June 2, 2009

  • I'm finally all caught up with the Naruto manga. That means no more manga to read to escape reality, but that's ok. I think I'm done escaping.
    Now that I think about it, Naruto is a pretty old manga series. I started reading it back in my senior year of high school. Back then I was such a misfit. So much has changed since then. And in the manga too, so much has changed as the characters developed.



    (issue 426)

    Freaking Naruto... this part almost made me cry. When I was first started reading Naruto in high school, the story begins with the protagonist as someone who is mischievous, unaccepted by society, rejected and alone. Having been an outcast myself, I know something of rejection and loneliness. As the years progressed (both in the story and in real time) the story focuses on Naruto's adventures, his triumphs, his failures, and his dreams. This is the first time the story has brought the focus back on the villagers perspective. Over time, they began to hear of all the things Naruto did. The villagers started to show concern for Naruto and eventually it was apparent that everyone cared about him. In the end, the villagers all protected him. They began to see his strength- not just being a strong ninja, but Naruto's true strength- his indomitable spirit and strength of his dreams.
    For me, it's been five years since I started reading Naruto. In that time, I've gone from never really belonging anywhere to finding a community in AAIV. Even going through crushing times, as I have been recently, I can no longer ignore that I have a lot of friends who care about me and who support me in prayer. Although sometimes I feel like I'm still struggling with the same things as I was five years ago, some of these friends have affirmed the change that God has done in me. Because of that, I am reminded again of my own dreams and vision. I find the encouragement I need to press on and not give up.

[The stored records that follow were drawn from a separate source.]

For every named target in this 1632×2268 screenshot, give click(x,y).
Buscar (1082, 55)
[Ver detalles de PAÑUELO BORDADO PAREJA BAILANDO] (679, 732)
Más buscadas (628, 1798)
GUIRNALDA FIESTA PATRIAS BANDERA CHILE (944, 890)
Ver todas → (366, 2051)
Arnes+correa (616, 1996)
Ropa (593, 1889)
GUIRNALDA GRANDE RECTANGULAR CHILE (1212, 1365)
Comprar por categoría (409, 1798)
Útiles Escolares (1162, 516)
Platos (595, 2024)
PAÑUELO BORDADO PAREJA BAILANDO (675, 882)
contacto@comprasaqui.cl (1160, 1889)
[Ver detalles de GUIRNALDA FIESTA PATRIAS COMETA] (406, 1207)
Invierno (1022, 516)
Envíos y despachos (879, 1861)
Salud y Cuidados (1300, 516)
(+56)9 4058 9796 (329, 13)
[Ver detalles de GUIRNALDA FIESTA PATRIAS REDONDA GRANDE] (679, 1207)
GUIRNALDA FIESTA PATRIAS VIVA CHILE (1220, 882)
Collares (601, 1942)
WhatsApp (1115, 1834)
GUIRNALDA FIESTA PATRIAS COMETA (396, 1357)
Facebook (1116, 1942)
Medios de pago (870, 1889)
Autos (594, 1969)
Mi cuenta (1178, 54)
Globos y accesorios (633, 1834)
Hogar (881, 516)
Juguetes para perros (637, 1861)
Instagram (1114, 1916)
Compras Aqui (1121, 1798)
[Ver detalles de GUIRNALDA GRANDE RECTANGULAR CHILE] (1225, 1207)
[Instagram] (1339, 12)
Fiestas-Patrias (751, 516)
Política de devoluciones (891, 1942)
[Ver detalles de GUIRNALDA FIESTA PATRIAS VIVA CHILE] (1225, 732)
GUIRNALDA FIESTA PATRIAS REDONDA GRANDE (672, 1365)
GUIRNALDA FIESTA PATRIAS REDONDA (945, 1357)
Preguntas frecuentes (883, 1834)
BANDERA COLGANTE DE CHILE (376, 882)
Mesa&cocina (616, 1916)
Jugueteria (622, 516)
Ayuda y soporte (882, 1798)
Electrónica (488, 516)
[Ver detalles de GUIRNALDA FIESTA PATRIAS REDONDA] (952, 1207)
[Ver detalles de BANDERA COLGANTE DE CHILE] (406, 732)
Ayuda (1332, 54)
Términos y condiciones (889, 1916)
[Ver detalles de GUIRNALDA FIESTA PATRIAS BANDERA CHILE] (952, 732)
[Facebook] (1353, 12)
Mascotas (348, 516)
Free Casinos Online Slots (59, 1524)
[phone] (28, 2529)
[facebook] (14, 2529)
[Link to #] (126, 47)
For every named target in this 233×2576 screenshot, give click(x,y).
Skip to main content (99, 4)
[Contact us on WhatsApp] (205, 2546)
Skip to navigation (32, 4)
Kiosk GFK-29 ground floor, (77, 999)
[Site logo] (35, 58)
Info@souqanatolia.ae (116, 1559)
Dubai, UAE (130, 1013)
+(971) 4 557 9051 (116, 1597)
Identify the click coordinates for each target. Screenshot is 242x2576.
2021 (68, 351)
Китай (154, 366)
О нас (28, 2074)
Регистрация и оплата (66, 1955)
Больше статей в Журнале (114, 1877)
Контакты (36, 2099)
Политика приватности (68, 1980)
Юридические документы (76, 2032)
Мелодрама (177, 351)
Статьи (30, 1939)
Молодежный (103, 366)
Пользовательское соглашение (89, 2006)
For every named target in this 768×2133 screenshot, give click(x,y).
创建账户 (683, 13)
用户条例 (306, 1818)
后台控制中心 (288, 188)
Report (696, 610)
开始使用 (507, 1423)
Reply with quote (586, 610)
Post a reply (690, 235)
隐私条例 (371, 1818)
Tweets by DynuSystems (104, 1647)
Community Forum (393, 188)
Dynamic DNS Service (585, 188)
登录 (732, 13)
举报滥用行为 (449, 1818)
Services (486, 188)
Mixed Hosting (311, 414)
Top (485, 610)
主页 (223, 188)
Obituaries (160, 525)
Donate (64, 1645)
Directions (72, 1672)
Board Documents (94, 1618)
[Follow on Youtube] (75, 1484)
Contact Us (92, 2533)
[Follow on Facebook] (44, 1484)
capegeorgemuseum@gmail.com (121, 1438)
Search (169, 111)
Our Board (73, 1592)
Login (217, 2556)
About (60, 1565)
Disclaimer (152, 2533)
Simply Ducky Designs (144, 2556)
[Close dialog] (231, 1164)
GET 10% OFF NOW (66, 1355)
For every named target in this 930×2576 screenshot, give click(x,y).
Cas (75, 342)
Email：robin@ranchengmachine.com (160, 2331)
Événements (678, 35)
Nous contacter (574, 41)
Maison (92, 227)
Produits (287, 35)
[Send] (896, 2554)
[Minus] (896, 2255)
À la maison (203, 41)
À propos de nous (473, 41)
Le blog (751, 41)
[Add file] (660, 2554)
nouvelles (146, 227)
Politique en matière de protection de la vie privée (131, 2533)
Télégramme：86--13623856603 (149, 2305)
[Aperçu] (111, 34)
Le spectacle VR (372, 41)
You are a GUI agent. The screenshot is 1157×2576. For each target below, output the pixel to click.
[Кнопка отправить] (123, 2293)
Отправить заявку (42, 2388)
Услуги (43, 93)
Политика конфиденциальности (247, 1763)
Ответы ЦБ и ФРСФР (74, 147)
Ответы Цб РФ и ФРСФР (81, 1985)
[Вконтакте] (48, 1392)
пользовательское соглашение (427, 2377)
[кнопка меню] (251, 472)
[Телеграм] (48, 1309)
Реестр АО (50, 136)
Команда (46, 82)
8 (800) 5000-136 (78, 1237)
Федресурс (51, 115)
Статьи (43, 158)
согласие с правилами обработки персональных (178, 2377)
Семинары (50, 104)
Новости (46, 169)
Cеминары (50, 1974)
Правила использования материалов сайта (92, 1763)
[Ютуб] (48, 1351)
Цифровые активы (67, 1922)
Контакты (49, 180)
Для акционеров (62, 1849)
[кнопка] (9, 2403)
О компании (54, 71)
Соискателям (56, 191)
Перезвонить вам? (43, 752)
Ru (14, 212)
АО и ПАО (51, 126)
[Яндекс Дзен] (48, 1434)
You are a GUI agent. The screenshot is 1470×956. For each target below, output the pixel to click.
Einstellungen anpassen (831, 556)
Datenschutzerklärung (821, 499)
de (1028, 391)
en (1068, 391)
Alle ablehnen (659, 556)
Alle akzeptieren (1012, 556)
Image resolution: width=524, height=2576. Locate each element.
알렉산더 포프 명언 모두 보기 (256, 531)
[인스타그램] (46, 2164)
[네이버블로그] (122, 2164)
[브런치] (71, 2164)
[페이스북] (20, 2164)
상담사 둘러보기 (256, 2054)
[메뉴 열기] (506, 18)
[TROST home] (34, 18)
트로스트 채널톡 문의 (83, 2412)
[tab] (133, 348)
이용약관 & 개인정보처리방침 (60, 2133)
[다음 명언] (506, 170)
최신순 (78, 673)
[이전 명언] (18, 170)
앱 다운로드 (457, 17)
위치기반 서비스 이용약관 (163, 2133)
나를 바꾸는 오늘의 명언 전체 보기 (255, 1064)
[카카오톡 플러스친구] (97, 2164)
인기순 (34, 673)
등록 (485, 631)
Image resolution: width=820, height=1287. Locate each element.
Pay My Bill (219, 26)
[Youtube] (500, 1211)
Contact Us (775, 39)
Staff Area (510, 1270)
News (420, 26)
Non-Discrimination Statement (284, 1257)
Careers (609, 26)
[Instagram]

    I'm being reminded of so many invaluable lessons even through reading Naruto. It's as if even though I'm trying to escape, God won't let me go.

    6-2-09(4)
    (issue 403)

    Through Naruto's unrelenting commitment to what he says, I am reminded of the power of a person's words, and that promises should be kept; to say what you mean, and mean what you say.

    6-2-09(5)
    (issue 439)

    This story does not minimalize pain or trials, but very straightforwardly presents the reality of pain and the temptation associated with being hurt. Sometimes it does seem easier to give our hearts over to darkness...

    6-2-09(6)
    6-2-09(7)
    (issue 379)

    There are so many responses to being hurt that will just lead to more destruction, even if it's just self-destruction.

    6-2-09(8)
    (issue 373)

    But whenever we suffer, we must remember how much He suffered on our behalf... and that compassion we received, combined with the suffering we experience, allows us to understand others who are hurting and extend compassion to them. (2 Corinthians 1:3-7)

    6-2-09(9)
    (issue 448)

    What makes the character Naruto so unique is the strength of his dreams. Naruto has a vision that he believes in so strongly that he draws other people in. Even his enemies come to respect him and even support him and believe in him.
    When reading this story, I am reminded of the kind of person I want to be. I am reminded that if you have a vision, you have to have faith to back it up. I had always aimed for the stars. I have always been idealistic. But I want to grow into a person who does more than just daydream but gives up when I'm hurt. I want to pursues my vision so passionately that others would be drawn in, inspired, and encouraged. I want to endure with such persistence that my perseverance would be a testimony of God's faithfulness.